(Collected data entries)
-------------------------

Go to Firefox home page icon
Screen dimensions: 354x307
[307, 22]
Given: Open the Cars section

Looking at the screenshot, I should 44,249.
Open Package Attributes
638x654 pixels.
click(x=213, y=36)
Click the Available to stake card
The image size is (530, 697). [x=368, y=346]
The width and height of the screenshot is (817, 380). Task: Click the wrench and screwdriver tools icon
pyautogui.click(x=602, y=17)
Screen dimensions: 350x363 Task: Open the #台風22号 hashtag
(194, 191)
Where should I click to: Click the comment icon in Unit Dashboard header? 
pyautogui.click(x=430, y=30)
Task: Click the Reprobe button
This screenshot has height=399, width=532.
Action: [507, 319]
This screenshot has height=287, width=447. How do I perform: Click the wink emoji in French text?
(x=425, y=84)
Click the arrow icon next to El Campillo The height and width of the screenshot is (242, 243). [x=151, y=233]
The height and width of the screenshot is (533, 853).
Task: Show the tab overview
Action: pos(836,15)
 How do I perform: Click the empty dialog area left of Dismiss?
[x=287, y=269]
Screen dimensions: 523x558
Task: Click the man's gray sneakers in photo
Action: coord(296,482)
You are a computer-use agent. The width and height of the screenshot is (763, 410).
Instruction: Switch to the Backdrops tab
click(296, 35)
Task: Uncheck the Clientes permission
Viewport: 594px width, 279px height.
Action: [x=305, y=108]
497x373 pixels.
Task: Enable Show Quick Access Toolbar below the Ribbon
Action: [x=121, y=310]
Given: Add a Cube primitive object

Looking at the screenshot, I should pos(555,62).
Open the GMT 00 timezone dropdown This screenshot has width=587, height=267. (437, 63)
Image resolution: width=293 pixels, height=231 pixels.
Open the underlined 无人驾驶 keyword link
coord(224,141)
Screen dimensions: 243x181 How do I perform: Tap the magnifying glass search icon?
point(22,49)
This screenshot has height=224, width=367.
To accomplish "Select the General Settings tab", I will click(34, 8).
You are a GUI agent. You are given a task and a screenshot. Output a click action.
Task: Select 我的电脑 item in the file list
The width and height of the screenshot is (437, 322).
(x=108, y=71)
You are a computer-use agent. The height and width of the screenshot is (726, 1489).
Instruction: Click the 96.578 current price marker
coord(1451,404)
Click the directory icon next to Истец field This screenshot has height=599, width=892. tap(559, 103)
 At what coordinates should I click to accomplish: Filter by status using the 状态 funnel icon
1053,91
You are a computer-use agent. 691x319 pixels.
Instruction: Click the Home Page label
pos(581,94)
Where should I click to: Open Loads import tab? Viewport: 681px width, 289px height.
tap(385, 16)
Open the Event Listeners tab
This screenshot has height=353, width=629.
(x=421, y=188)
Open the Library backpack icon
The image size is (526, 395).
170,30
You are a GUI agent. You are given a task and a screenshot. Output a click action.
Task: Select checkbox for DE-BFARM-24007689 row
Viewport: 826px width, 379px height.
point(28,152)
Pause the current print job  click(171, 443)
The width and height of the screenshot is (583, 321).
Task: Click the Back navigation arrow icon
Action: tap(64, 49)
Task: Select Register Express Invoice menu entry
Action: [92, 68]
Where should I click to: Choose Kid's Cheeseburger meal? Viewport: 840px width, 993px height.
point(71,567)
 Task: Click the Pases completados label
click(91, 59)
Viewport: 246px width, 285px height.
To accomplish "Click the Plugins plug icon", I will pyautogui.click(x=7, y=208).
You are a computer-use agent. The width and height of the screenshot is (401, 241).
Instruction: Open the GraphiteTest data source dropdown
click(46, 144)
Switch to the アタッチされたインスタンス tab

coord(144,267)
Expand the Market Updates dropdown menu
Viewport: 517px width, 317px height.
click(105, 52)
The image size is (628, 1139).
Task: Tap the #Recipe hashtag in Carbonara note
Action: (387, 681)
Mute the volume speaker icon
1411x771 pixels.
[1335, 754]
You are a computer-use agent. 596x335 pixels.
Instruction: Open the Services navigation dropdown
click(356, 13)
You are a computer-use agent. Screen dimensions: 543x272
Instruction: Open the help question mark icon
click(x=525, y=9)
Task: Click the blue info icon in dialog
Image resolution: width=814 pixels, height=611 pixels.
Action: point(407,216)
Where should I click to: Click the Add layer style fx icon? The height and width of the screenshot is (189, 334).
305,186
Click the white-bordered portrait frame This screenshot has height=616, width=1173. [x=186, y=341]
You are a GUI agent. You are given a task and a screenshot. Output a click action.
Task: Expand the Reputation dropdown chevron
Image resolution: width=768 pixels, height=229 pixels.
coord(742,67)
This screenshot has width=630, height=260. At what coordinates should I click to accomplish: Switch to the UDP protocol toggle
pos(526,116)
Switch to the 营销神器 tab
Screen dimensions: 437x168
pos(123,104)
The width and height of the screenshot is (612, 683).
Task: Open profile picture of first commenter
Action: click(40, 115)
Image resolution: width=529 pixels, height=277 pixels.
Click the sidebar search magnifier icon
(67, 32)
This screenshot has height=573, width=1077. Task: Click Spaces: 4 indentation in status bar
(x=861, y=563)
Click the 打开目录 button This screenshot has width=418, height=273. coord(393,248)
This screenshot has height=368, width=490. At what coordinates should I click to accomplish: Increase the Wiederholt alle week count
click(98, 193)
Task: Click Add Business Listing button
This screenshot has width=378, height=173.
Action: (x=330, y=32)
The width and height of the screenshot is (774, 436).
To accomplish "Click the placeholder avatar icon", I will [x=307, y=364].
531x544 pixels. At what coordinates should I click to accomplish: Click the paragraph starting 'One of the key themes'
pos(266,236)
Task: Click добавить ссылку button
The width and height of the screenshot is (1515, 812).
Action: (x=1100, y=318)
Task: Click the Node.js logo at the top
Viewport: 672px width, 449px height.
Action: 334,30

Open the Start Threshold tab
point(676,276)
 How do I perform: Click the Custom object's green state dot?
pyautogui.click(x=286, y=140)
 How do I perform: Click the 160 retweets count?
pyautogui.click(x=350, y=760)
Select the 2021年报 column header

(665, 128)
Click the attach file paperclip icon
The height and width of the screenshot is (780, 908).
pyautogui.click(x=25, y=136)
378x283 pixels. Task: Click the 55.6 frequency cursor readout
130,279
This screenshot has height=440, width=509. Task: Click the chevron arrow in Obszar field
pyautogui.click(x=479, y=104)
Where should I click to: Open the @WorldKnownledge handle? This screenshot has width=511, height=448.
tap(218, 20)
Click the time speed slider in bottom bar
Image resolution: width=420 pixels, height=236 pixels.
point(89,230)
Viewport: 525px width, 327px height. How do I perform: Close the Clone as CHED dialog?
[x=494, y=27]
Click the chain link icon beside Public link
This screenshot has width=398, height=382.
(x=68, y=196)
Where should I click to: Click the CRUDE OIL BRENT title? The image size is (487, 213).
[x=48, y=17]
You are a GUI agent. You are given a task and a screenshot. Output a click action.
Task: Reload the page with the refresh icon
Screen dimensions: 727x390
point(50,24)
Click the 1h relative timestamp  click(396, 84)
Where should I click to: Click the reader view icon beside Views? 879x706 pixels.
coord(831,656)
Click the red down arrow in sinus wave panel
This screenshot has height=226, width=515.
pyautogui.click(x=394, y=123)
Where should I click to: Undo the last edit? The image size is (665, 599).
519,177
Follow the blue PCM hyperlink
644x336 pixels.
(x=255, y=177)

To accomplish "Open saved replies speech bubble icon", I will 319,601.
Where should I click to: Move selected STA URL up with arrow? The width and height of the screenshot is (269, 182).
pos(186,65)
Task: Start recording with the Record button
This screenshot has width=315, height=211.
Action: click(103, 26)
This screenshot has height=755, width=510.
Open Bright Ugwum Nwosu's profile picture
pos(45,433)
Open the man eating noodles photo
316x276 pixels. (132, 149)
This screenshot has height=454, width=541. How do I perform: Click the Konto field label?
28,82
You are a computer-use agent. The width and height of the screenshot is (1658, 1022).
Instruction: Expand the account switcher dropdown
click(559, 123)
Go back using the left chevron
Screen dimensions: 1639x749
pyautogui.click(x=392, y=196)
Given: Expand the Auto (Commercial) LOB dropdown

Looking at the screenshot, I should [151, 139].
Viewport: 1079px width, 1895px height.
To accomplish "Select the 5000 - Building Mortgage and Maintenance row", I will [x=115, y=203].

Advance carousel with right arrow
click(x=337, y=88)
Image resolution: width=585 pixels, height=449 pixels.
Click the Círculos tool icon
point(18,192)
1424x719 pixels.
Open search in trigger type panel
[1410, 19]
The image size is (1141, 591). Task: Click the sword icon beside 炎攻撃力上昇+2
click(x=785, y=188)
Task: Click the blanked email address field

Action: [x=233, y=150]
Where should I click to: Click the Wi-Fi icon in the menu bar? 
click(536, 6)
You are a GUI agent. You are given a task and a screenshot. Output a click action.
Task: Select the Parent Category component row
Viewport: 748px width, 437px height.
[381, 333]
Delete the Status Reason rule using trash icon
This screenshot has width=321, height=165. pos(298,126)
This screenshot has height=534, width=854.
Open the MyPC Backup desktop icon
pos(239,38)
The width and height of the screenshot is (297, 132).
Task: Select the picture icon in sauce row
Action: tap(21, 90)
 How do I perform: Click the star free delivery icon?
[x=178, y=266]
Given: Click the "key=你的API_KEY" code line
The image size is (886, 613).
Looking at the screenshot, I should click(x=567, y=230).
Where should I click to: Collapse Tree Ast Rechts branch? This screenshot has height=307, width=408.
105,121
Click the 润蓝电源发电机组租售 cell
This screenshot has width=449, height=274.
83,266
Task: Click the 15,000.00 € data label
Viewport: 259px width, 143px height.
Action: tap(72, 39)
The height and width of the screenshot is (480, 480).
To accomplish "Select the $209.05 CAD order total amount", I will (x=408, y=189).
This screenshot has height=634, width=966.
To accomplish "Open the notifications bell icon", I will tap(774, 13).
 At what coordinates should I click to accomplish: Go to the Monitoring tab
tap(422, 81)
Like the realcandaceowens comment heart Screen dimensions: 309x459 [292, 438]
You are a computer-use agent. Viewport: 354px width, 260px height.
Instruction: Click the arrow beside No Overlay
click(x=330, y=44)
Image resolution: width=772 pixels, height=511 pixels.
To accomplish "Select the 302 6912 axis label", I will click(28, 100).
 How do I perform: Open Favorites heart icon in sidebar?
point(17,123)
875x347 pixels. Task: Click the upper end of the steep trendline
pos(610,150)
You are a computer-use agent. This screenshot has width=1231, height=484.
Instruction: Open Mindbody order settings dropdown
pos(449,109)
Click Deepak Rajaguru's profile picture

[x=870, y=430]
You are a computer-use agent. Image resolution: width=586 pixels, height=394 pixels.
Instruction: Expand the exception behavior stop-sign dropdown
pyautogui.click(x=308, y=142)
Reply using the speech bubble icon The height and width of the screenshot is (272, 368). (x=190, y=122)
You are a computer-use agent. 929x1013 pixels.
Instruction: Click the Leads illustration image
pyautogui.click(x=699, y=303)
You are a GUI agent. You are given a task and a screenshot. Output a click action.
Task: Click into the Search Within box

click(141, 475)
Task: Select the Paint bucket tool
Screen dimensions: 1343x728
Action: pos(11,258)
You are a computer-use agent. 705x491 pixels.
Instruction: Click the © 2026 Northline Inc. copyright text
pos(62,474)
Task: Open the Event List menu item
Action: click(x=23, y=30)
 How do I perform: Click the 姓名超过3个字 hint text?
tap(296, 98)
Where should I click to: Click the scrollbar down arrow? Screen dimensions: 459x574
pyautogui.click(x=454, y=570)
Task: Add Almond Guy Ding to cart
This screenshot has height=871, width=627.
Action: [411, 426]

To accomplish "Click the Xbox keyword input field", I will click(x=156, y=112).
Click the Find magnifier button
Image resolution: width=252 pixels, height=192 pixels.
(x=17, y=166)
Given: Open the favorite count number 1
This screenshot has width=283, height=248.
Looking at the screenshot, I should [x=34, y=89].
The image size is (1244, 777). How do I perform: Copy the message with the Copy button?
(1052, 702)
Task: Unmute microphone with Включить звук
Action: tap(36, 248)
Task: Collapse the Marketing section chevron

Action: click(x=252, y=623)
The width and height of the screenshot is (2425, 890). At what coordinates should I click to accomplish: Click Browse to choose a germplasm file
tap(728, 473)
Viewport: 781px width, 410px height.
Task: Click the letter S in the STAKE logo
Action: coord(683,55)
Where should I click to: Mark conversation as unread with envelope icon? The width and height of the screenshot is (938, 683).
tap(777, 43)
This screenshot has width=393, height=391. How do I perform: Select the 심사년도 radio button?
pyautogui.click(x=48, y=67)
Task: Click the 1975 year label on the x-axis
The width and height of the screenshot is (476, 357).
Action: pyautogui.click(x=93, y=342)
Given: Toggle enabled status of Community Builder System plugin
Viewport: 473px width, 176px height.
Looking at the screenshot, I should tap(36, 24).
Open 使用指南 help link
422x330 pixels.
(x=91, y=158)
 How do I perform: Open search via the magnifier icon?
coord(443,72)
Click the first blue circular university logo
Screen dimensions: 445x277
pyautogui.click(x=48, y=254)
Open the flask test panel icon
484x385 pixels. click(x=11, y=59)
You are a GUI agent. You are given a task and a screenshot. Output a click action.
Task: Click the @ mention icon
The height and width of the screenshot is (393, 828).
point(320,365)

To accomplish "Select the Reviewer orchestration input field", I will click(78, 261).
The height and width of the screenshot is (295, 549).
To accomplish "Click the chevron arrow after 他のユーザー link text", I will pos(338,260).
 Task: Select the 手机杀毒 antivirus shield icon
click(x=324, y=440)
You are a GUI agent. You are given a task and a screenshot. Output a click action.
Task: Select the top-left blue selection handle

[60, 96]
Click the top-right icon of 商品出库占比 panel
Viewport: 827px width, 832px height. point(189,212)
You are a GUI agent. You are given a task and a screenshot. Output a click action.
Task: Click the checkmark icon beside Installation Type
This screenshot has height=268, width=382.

-------------------------

- [What is being asked]: Read through the records above and copy the lines that contain "axis".

- [Task answer]:
To accomplish "Select the 302 6912 axis label", I will click(28, 100).
Task: Click the 1975 year label on the x-axis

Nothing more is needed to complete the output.